- [Extract to read]:
□ □ □ □ □

France Córdova became head of the National Science Foundation on 12 March. Credit: National Science Board

By all accounts, astrophysicist France Córdova thrives in the face of a challenge. As NASA’s chief scientist in the mid-1990s, she helped then-administrator Daniel Goldin to push his ‘faster, better, cheaper’ vision for space research. Later, as chancellor of the University of California, Riverside, she won approval for a long-sought medical school. And during her 2007–12 tenure as president of Purdue University, she helped to double research funding despite a global recession.

That persistence should serve her well as director of the US National Science Foundation (NSF), the position she assumed after her appointment was confirmed by the Senate on 12 March. The US$7.2-billion agency, which funds basic non-medical research, has seen its budget stagnate in recent years and is now facing attacks on its peer-review system and social-science division from conservative members of Congress.

“The toughest challenge that she’s facing right now is one that is faced by all of the research institutions that are funded by taxpayer dollars — relevance,” says Internet pioneer Vinton Cerf, vice-president of Google and a member of the National Science Board, which oversees the NSF.

Waves from the Big Bang: Nature's special on the gravitational-wave revolution How the spectacle seen on Venus differs from a rainbow US mental-health institute mandates that clinical trials look beyond symptoms

Political experience

Córdova studied English at Stanford University in California, and received a physics doctorate from the California Institute of Technology in Pasadena in 1979. She then spent a decade at Los Alamos National Laboratory in New Mexico, studying X-ray and γ-ray sources, before making her first foray into administration at Pennsylvania State University in University Park, where she served as head of the astronomy department from 1989 to 1993. Her subsequent moves to NASA, the University of California, Riverside, and Purdue in West Lafayette, Indiana, saw her take on positions of increasing responsibility.

□ □ □ □ □

- [Pixel coordinate grounding records]:
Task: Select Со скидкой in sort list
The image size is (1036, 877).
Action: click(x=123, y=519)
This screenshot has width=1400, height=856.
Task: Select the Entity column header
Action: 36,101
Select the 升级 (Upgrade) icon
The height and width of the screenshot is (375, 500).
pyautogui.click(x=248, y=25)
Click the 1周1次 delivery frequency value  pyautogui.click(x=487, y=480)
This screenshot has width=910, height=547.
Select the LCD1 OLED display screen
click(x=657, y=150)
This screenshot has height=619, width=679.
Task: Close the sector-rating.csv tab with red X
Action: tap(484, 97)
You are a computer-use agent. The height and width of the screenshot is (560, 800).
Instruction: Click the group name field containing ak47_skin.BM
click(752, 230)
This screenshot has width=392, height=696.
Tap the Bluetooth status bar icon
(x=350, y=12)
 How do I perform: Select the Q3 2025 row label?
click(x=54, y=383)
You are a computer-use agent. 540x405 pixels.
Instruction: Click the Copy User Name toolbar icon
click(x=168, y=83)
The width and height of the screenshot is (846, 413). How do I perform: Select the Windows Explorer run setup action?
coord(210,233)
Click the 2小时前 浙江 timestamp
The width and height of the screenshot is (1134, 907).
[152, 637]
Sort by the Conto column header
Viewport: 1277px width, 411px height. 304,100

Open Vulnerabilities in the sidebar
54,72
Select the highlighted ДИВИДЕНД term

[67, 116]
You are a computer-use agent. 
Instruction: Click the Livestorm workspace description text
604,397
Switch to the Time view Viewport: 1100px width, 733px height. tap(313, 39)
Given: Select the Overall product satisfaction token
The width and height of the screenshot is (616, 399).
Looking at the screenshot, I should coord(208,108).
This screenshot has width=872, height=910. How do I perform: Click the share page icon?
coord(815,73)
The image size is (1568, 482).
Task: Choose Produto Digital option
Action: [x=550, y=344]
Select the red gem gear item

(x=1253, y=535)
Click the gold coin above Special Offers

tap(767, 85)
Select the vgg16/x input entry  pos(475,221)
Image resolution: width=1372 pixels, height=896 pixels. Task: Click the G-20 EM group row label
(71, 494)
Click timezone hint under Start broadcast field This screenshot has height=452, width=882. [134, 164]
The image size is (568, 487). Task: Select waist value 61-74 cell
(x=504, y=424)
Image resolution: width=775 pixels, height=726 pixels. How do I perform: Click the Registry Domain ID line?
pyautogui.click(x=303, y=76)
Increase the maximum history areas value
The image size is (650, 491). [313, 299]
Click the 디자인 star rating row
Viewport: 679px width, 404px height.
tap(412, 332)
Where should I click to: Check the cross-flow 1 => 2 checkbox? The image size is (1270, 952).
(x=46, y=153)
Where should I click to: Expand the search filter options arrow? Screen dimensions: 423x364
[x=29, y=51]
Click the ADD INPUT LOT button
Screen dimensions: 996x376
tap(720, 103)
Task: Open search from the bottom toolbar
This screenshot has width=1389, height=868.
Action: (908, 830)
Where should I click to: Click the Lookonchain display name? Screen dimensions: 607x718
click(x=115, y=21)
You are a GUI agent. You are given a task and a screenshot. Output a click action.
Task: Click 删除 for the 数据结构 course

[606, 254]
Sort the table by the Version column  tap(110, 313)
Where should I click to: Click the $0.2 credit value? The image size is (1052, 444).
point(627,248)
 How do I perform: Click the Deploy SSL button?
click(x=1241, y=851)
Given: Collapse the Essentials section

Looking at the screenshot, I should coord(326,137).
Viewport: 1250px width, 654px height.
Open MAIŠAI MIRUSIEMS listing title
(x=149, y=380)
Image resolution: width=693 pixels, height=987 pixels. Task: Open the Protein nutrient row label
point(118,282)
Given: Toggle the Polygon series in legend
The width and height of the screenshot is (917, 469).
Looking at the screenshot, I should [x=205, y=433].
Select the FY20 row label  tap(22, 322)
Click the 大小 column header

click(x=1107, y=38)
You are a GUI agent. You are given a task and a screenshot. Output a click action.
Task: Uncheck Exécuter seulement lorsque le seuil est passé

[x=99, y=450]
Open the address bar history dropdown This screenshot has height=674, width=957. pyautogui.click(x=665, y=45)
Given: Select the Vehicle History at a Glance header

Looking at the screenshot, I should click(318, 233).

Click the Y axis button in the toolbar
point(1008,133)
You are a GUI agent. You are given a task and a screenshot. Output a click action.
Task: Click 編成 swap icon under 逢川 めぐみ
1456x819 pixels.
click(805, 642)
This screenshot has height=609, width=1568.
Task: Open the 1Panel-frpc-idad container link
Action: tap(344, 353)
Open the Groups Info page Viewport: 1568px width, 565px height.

□ □ □ □ □

- [Set of tasks]:
A – Return the passage of the article on France Córdova from "Political experience" to "of increasing responsibility.".
B – According to the article on France Córdova, why should her persistence serve her well as director of the National Science Foundation?
C – Continue the article on France Córdova from where it stops.
The records are not needed for any of this work.

- [Answers for this exercise]:
A –
Political experience

Córdova studied English at Stanford University in California, and received a physics doctorate from the California Institute of Technology in Pasadena in 1979. She then spent a decade at Los Alamos National Laboratory in New Mexico, studying X-ray and γ-ray sources, before making her first foray into administration at Pennsylvania State University in University Park, where she served as head of the astronomy department from 1989 to 1993. Her subsequent moves to NASA, the University of California, Riverside, and Purdue in West Lafayette, Indiana, saw her take on positions of increasing responsibility.

B – The agency's budget has stagnated in recent years. It now faces attacks from conservative members of Congress on its peer-review system and its social-science division.

C –
Córdova is no stranger to the NSF or its struggles. Until her confirmation, she was a member of the National Science Board, and chaired the governing board of the Smithsonian Institution in Washington DC, the world’s largest museum complex. Her time on the science board is likely to shorten her learning curve as she assumes the NSF’s top job, says environmental microbiologist Rita Colwell, who led the agency from 1998 to 2004.

We have to better explain why we do what we do.

Goldin, now chief executive of the Intellisis Corporation in San Diego, California, says that Córdova has already proved her ability to operate in the thorny political environment of Washington DC. At NASA — her first government post — she was pivotal to implementing Goldin’s controversial plan to expand the agency’s scientific reach and stretch its budget by backing smaller, less expensive science and exploration missions. “She developed really good, solid relationships with staff in the House and Senate, and the White House,” he says. “She is able to communicate with people on the issues and not emotions.”

That experience, and her subsequent work as a university administrator, is not far from Córdova’s mind as she assumes her new role. “I don’t feel like I’ve ever left government,” she told reporters the day after her Senate confirmation. “I’ve been involved in one way or another — taking money or giving it.”

With austerity a priority in Washington DC, Córdova is already thinking about how to make the NSF’s research dollars go further. “Budgets are limited, and that’s always a challenge,” she tells Nature. “But I think that government organizations like NSF could work toward more partnerships with industry, foundations and private donors, to leverage the amount of money that each has.”

Congressional campaign

Córdova has a long-term goal to further the foundation’s emphasis on interdisciplinary and international research programmes — a focus of her immediate predecessor as NSF director, engineer Subra Suresh, who resigned a little over a year ago. But she also faces a more immediate challenge: winning over some of her agency’s staunchest critics, members of Congress who are questioning the quality of the research that the NSF supports.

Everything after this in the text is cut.